For example, when a tester feels outnumbered by programmers, or when a tester feels under time pressure, that’s a test result. The feeling often comes from the programmers generating more work and more complexity than the tester can handle. Yet complexity, like quality, is a relationship between some person and something else. Complexity on its own isn’t necessarily a problem; it’s how people deal with it and its attendant risks that’s a problem. When we observe the ways in which people react to a perception of complexity, we might learn a lot.

  • Are people conscious of the risks—especially the Black Swans—that typically accompany complexity?
  • If people are conscious of risk, are they paying attention to it? Are they panicking over it? Or are they ignoring it and whistling past the graveyard? Or…
  • Are people reacting calmly and pragmatically? Are they acknowledging and dealing with the complexity of the product? If they can’t make the product or the process that it models less complex, are they at least taking steps to make understanding of the product more tractable?
  • Might the programmers be generating or modifying code so quickly that they’re not taking the time to understand what’s really going on with it?
  • If someone feels that more testers are needed, what’s behind that feeling? (I took a stab at an answer to that question a few years back.)

How might we figure that out answers to those questions? One way might be to look at more of the test results and test meta-results.

  • Does someone perceive testing to be difficult or time-consuming? Who? What’s the basis for that perception? What assumptions underlie it?
  • Does the need to investigate and report bugs overwhelm the testers’ capacity to obtain good test coverage? (I wrote about that problem here.)
  • Does testing consistently reveal consistent patterns of failure?
  • Are programmers consistently surprised by such failures and patterns?
  • Do small changes in the code cause problems that are disproportionately large or hard to find?
  • Do the programmers understand the interdependencies clearly? Are those interdependencies necessary, or could they be eliminated?
  • Are programmers taking steps to anticipate or prevent problems related to interfaces and interactions?

Written tasks
a) In one to three sentences, explain why, according to the passage on testing and complexity, complexity on its own isn't necessarily a problem.
b) Carry on the passage on testing and complexity from its final line.
The listing isn't needed for this.

Material
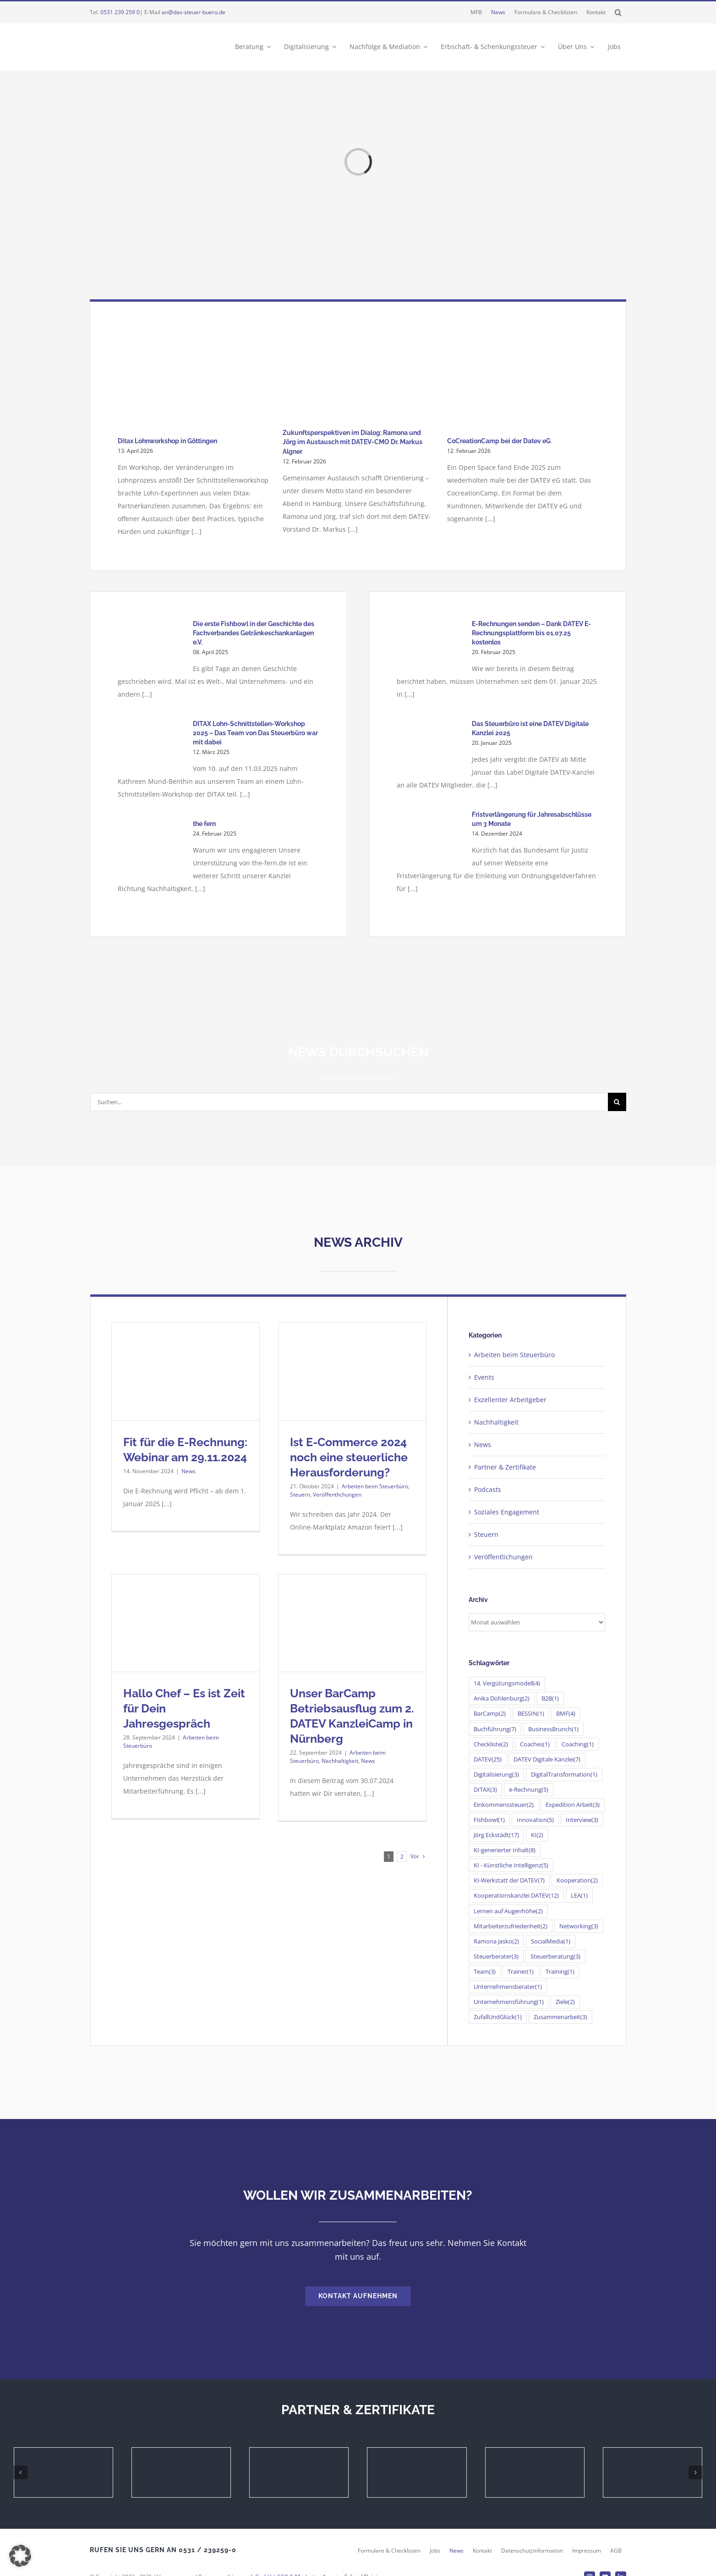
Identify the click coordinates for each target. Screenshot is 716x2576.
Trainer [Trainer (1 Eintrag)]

Replies
a) Complexity, like quality, is a relationship between some person and something else. So the problem isn't complexity itself but how people deal with it and the risks that come with it.

b)
  • If automated checks are difficult to develop and maintain, does that say something about the skill of the tester, the quality of the automation interfaces, or the scope of checks? Or about something else?
  • Are unstable builds a problem that get in the way of deeper testing? Or could we interpret them as a sign that the product has problems so numerous and serious that even shallow testing reveals them?
  • When a “stable” build appears after a long series of unstable builds, how stable is it really?

Perhaps, with the answers to those questions, we could raise even more questions.

  • What risks do those problems present for the success of the product, whether in the short term or the longer term?
  • When testing consistently reveals patterns of failures and attendant risk, what does the product team do with that information?
  • Are the programmers mandated to deliver code? Or are the programmers mandated to deliver code with a warrant that the code does what it should (and doesn’t do what it shouldn’t), to the best of their knowledge? Do the programmers adamantly prefer the latter mandate?
  • Is someone pressuring the programmers to make schedule or scope commitments that they can’t really fulfill?
  • Are the programmers and the testers empowered to push back on scope or schedule pressue when it adds to product or project risk?
  • Do the business people listen to the development team’s concerns? Are they aware of the risks that testers and programmers bring to their attention? When the development team points out risks, do managers and business people deal with them congruently?
  • Is the team working at a sustainable pace, or might we expect the product and the project to become overwhelmed by complexity, interdependencies, fragility, and problems that lurk just beyond the reach of our development and testing effort?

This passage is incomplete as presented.